2014 was a good year for IRW Consulting. The Nordic contract research organisation (CRO) broadened its customer stock and renewed a number of Master Service Agreements with big clients.
IRW Consulting is a premium full-service CRO with more than 15 years of experience of working with outsourced clinical research. The company conducts projects for virtual biotech companies, medtech companies, big pharma and other CROs.
”Working with the full range of companies, from small start-ups to multi-national pharmaceutical corporations, we have learned how to tailor our services to the specific needs of our customers,” says Ingela Wiking, CEO of IRW Consulting.
The company has manned offices in Sweden, Denmark, Norway and Finland.
”Local presence ensures adherence to local requirements for submissions to the ethic committees and regulatory authorities. In addition, the knowledge of local language facilitates the communication with all local parties involved in the project thereby avoiding possible misunderstandings and reducing approval process timelines,” she adds.
IRW, who works with all therapy areas, has built an extensive network of clinics throughout all the Nordic countries, as well as the rest of Europe and the US.

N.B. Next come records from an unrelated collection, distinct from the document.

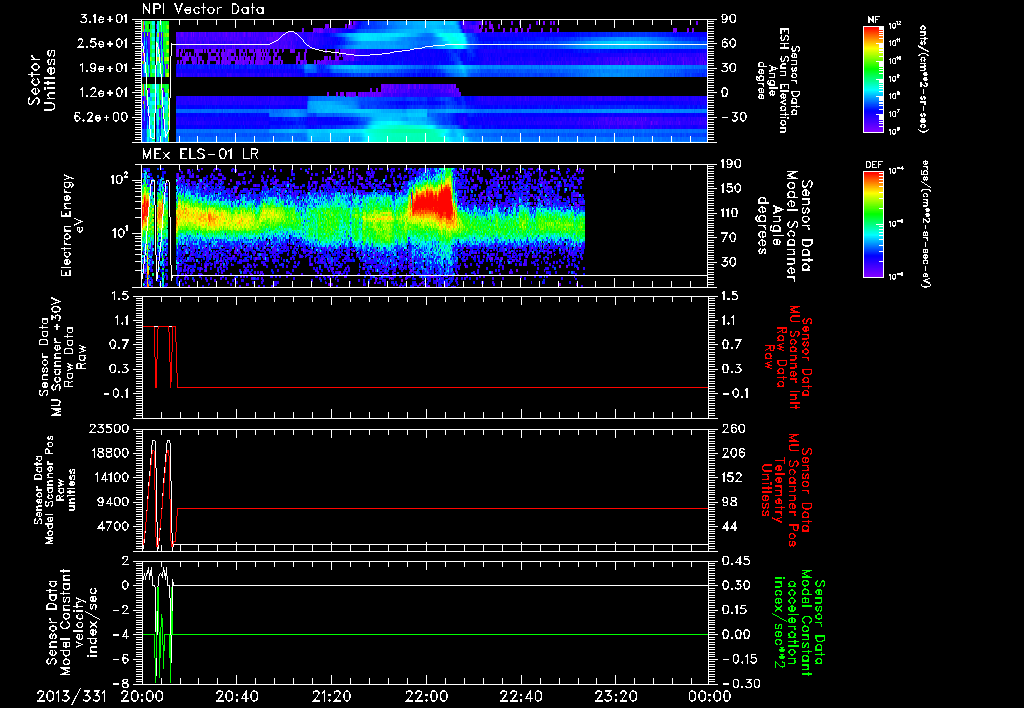Viewport: 1024px width, 708px height.
Task: Click the NF color scale bar
Action: tap(873, 79)
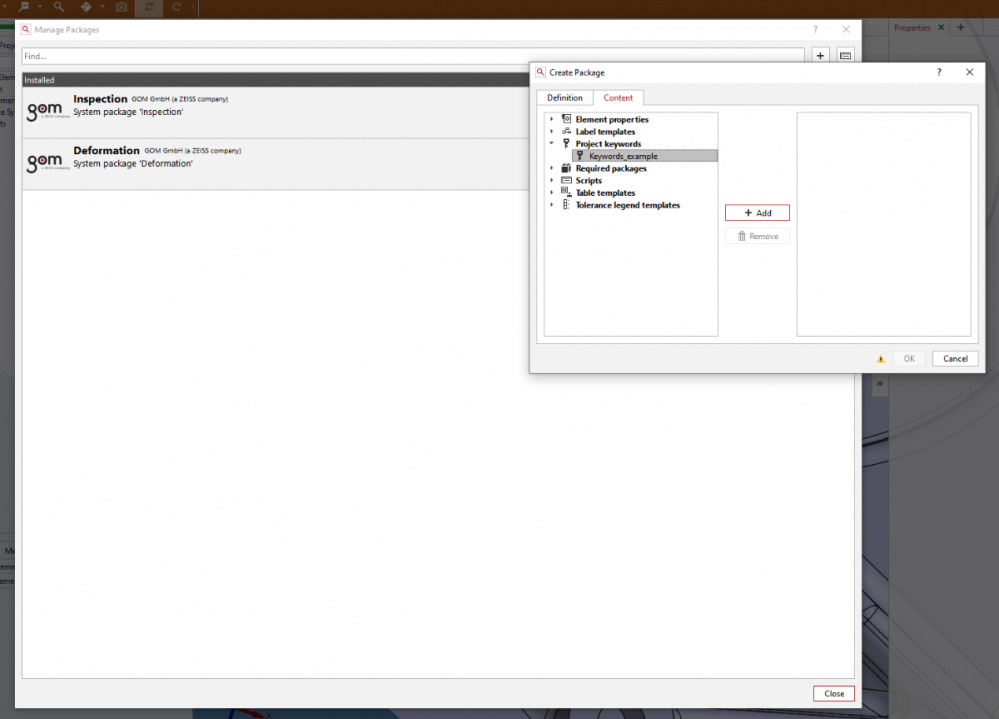The image size is (999, 719).
Task: Expand the Required packages tree node
Action: (552, 168)
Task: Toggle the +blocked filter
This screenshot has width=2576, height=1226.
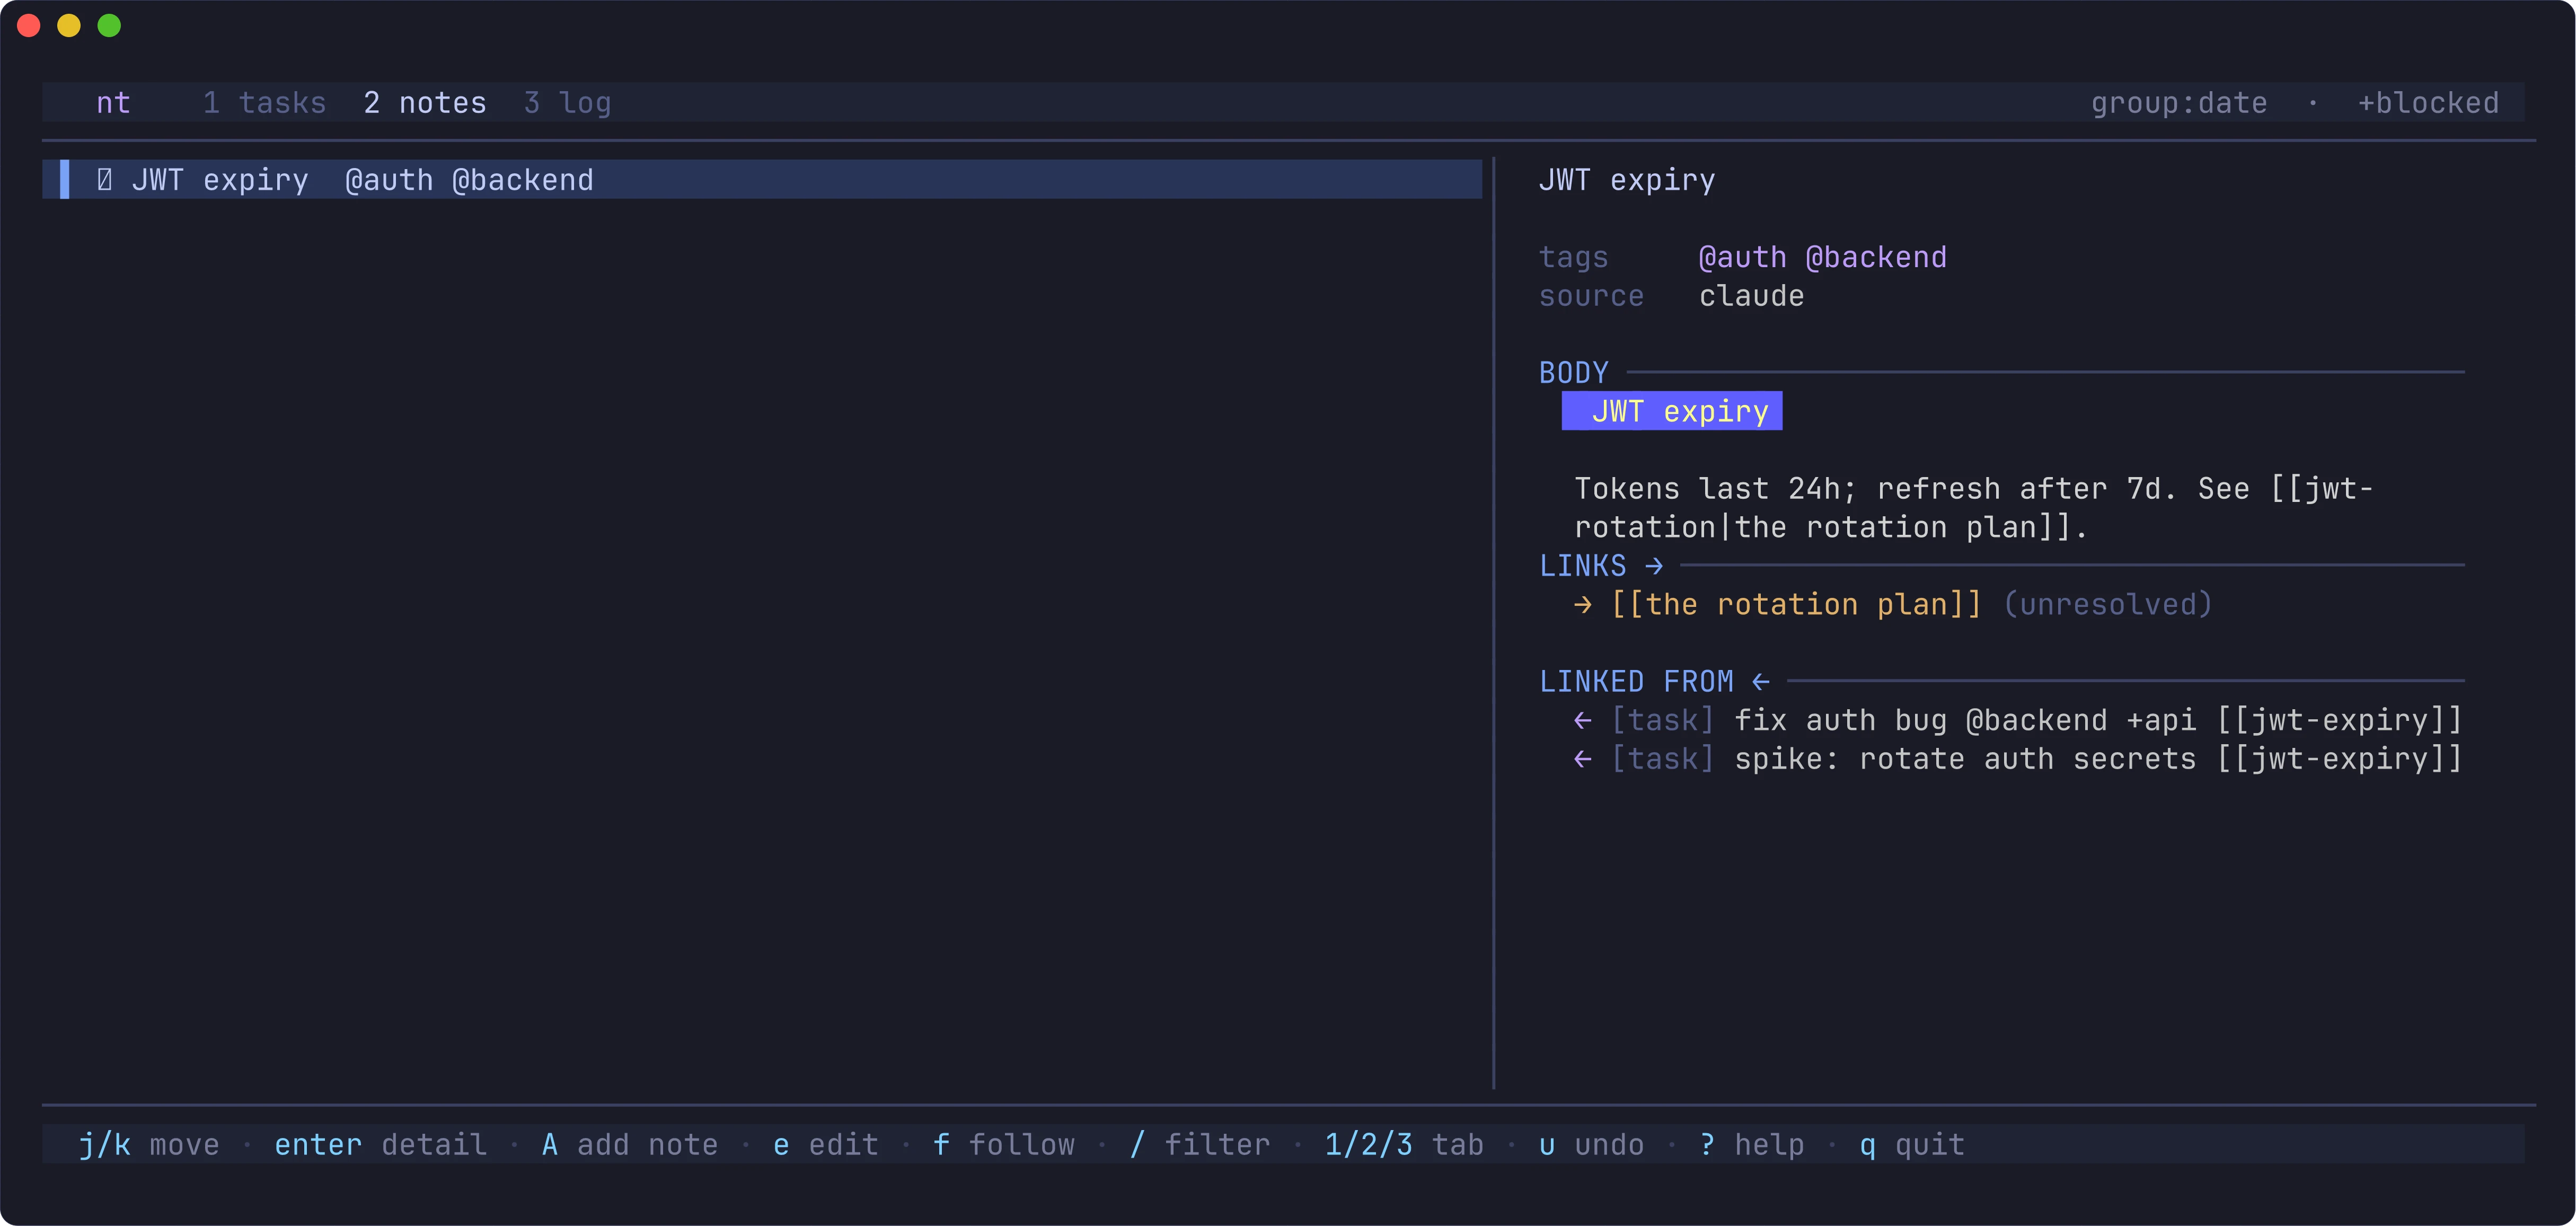Action: pyautogui.click(x=2428, y=103)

”Depending on the customer’s requirements, our staff is either outsourced or works with in-house projects. Our mix of services and the fact that we’re a full-service provider are among our greatest assets. We’re able to take a project through the entire process, from study plans to study report. We cover all the stages of clinical development, from phase I to phase IV, including paediatric and non-interventional studies and all classes of medical device investigations,” tells Ingela Wiking.
A Good Year for IRW
”Last year, we broadened our customer stock, both in the Nordics and globally. We’re happy about the renewal of agreements we’ve made with a number of important customers, and the fact that we got prolonged Master Service Agreements with big clients. We’ve also increased our engagement in global CRO networks.”

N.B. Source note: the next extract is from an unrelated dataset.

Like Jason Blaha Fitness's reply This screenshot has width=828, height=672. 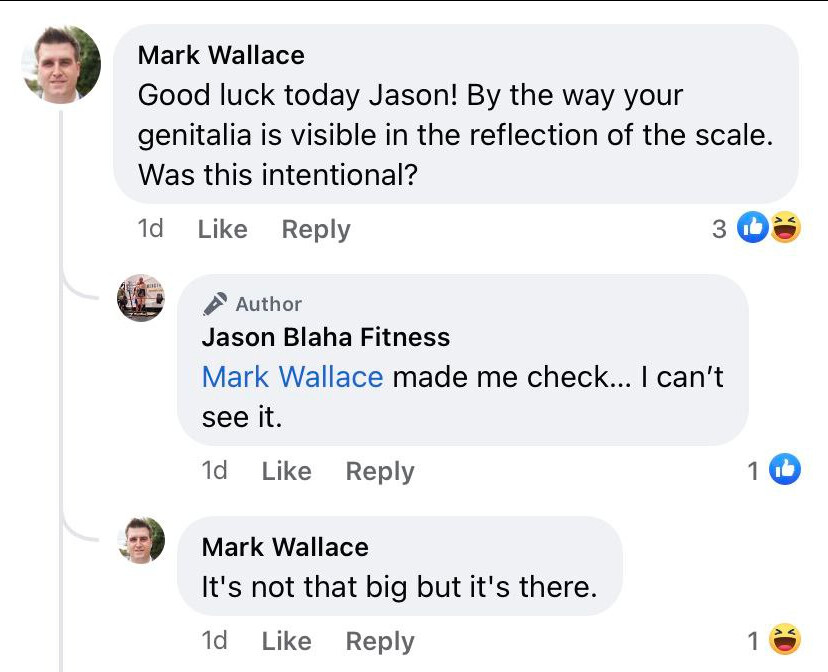point(286,471)

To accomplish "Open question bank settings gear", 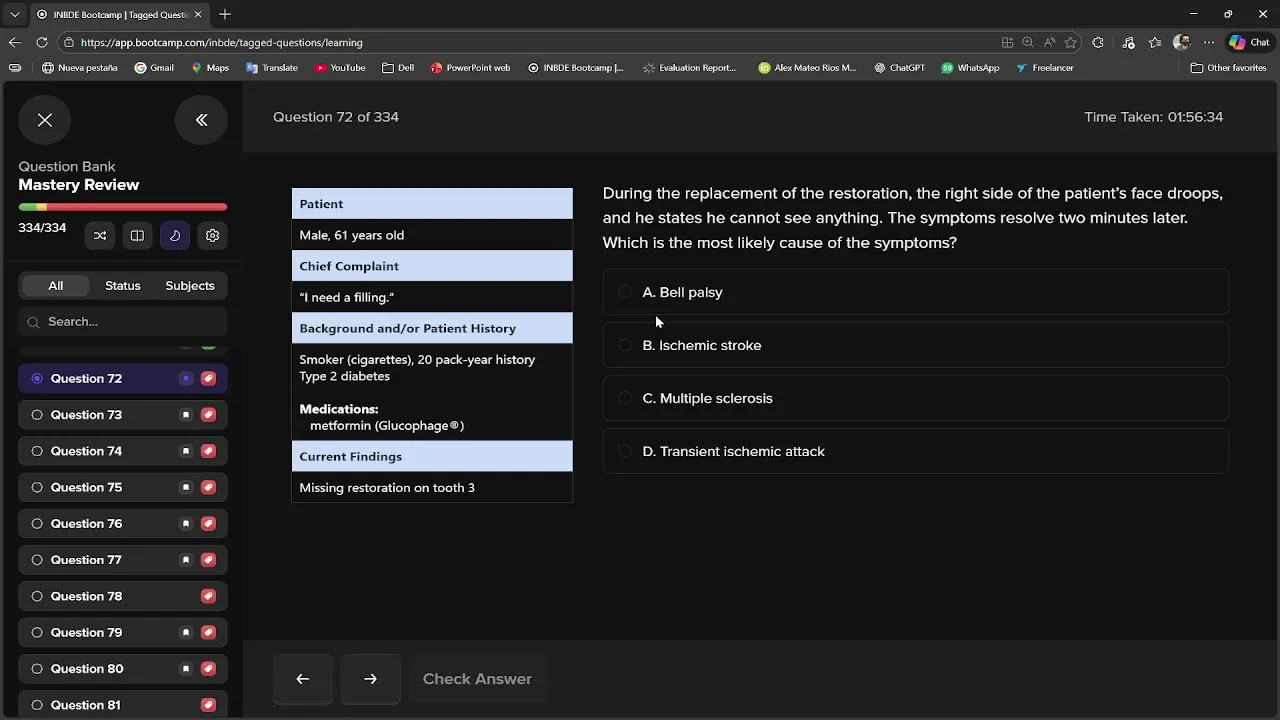I will 212,236.
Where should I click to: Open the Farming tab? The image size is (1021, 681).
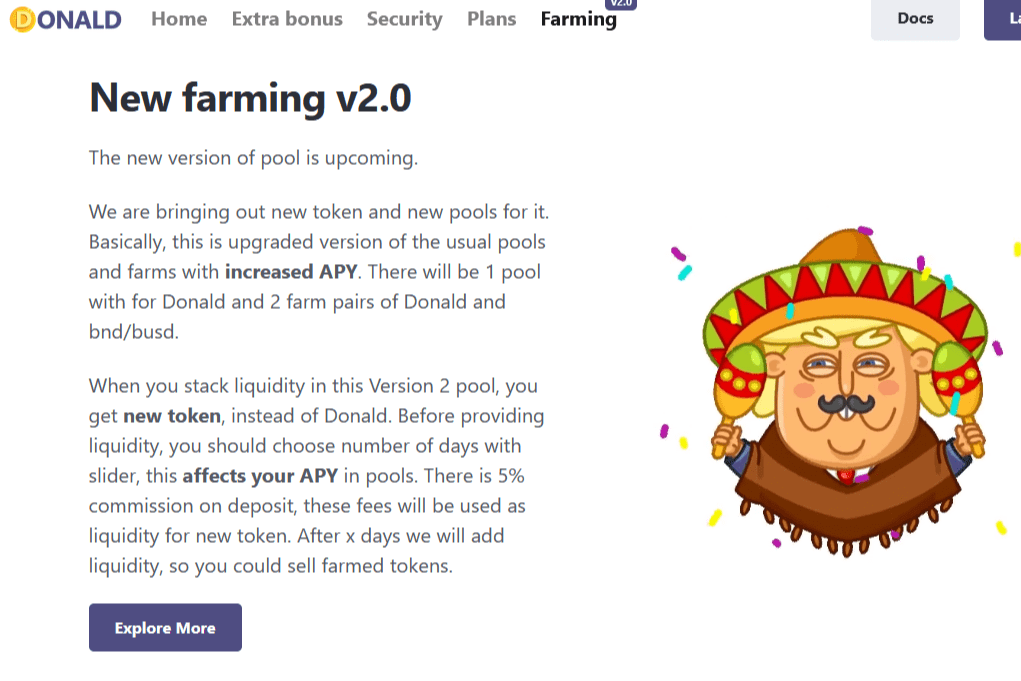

Although happy about the outcome for IRW in 2014, Ingela Wiking would liked to have seen a stronger growth in the Swedish life science industry. She would also like to see improved ways of conducting commissioned research within public healthcare.

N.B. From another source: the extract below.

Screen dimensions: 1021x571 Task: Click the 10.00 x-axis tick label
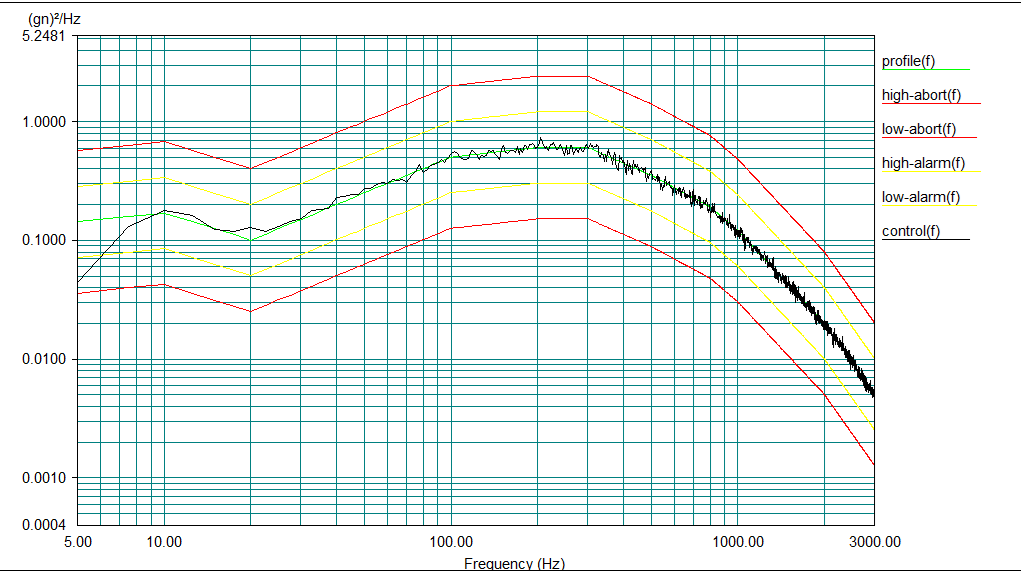pyautogui.click(x=164, y=542)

”If your research demands radiation protection, for example, you need to make a separate application for each clinic involved. That’s not good. The application procedures need to be harmonised. I can see that it’s about to happen, but that it will take some time before it’s a reality.”
She hopes that Sweden’s new structure for clinical research, consisting of a national hub and six regional nodes, will contribute to an increased focus on clinical research in the healthcare sector.
”In the long run, it may contribute to better cooperation between the regions, and a faster and more efficient start-up of studies,” she concludes.